## Problem
Set down every line of the data, unchanged and complete.

## Saved entries
---

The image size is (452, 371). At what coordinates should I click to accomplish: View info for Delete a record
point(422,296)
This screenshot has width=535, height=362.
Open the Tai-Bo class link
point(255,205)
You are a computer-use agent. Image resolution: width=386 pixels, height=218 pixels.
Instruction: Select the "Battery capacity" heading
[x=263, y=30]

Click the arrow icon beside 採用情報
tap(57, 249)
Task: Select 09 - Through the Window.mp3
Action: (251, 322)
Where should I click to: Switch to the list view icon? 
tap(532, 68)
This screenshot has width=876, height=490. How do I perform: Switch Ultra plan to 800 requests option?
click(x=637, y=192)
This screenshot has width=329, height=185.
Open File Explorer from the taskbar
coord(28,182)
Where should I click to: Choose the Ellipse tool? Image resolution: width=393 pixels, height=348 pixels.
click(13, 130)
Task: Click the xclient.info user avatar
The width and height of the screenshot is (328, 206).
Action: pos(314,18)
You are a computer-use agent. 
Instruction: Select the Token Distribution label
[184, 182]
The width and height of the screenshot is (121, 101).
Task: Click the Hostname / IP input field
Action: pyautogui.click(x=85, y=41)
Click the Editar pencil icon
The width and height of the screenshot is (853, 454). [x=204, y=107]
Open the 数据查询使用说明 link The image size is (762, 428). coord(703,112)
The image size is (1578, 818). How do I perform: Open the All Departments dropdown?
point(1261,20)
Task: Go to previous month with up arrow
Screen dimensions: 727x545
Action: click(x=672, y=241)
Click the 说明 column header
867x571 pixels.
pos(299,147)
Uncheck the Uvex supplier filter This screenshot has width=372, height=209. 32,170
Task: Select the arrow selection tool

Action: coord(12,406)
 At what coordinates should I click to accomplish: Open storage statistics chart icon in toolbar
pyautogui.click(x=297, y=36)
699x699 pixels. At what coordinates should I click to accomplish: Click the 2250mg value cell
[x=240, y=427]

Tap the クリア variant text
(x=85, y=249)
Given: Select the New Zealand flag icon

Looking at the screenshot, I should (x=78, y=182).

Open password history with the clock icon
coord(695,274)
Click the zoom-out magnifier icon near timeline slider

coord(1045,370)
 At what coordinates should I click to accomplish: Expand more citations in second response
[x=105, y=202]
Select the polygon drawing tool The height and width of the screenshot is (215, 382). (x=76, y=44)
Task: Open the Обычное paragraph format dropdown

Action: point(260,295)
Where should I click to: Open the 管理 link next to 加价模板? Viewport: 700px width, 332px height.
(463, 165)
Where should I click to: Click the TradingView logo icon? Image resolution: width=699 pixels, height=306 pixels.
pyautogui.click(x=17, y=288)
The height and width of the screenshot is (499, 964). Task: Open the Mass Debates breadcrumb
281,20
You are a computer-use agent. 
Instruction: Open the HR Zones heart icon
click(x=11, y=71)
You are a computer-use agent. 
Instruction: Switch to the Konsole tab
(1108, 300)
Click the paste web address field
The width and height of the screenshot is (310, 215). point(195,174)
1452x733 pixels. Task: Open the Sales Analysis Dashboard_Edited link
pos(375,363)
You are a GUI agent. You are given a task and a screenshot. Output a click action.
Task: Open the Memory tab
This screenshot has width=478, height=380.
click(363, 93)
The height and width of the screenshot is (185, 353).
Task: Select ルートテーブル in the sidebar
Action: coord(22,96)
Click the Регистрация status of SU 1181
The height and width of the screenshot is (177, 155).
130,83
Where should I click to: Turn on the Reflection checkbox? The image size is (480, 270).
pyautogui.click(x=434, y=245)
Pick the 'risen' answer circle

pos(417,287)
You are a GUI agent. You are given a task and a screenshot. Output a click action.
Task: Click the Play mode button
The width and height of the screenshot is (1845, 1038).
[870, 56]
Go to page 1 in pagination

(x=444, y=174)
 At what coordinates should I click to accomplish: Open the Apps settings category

---

## Written answer
The image size is (452, 371). At what coordinates should I click to accomplish: View info for Delete a record
point(422,296)
This screenshot has width=535, height=362.
Open the Tai-Bo class link
point(255,205)
You are a computer-use agent. Image resolution: width=386 pixels, height=218 pixels.
Instruction: Select the "Battery capacity" heading
[x=263, y=30]

Click the arrow icon beside 採用情報
tap(57, 249)
Task: Select 09 - Through the Window.mp3
Action: (251, 322)
Where should I click to: Switch to the list view icon? 
tap(532, 68)
This screenshot has width=876, height=490. How do I perform: Switch Ultra plan to 800 requests option?
click(x=637, y=192)
This screenshot has width=329, height=185.
Open File Explorer from the taskbar
coord(28,182)
Where should I click to: Choose the Ellipse tool? Image resolution: width=393 pixels, height=348 pixels.
click(13, 130)
Task: Click the xclient.info user avatar
The width and height of the screenshot is (328, 206).
Action: pos(314,18)
You are a computer-use agent. 
Instruction: Select the Token Distribution label
[184, 182]
The width and height of the screenshot is (121, 101).
Task: Click the Hostname / IP input field
Action: pyautogui.click(x=85, y=41)
Click the Editar pencil icon
The width and height of the screenshot is (853, 454). [x=204, y=107]
Open the 数据查询使用说明 link The image size is (762, 428). coord(703,112)
The image size is (1578, 818). How do I perform: Open the All Departments dropdown?
point(1261,20)
Task: Go to previous month with up arrow
Screen dimensions: 727x545
Action: click(x=672, y=241)
Click the 说明 column header
867x571 pixels.
pos(299,147)
Uncheck the Uvex supplier filter This screenshot has width=372, height=209. 32,170
Task: Select the arrow selection tool

Action: coord(12,406)
 At what coordinates should I click to accomplish: Open storage statistics chart icon in toolbar
pyautogui.click(x=297, y=36)
699x699 pixels. At what coordinates should I click to accomplish: Click the 2250mg value cell
[x=240, y=427]

Tap the クリア variant text
(x=85, y=249)
Given: Select the New Zealand flag icon

Looking at the screenshot, I should (x=78, y=182).

Open password history with the clock icon
coord(695,274)
Click the zoom-out magnifier icon near timeline slider

coord(1045,370)
 At what coordinates should I click to accomplish: Expand more citations in second response
[x=105, y=202]
Select the polygon drawing tool The height and width of the screenshot is (215, 382). (x=76, y=44)
Task: Open the Обычное paragraph format dropdown

Action: point(260,295)
Where should I click to: Open the 管理 link next to 加价模板? Viewport: 700px width, 332px height.
(463, 165)
Where should I click to: Click the TradingView logo icon? Image resolution: width=699 pixels, height=306 pixels.
pyautogui.click(x=17, y=288)
The height and width of the screenshot is (499, 964). Task: Open the Mass Debates breadcrumb
281,20
You are a computer-use agent. 
Instruction: Open the HR Zones heart icon
click(x=11, y=71)
You are a computer-use agent. 
Instruction: Switch to the Konsole tab
(1108, 300)
Click the paste web address field
The width and height of the screenshot is (310, 215). point(195,174)
1452x733 pixels. Task: Open the Sales Analysis Dashboard_Edited link
pos(375,363)
You are a GUI agent. You are given a task and a screenshot. Output a click action.
Task: Open the Memory tab
This screenshot has width=478, height=380.
click(363, 93)
The height and width of the screenshot is (185, 353).
Task: Select ルートテーブル in the sidebar
Action: coord(22,96)
Click the Регистрация status of SU 1181
The height and width of the screenshot is (177, 155).
130,83
Where should I click to: Turn on the Reflection checkbox? The image size is (480, 270).
pyautogui.click(x=434, y=245)
Pick the 'risen' answer circle

pos(417,287)
You are a GUI agent. You are given a task and a screenshot. Output a click action.
Task: Click the Play mode button
The width and height of the screenshot is (1845, 1038).
[870, 56]
Go to page 1 in pagination

(x=444, y=174)
 At what coordinates should I click to accomplish: Open the Apps settings category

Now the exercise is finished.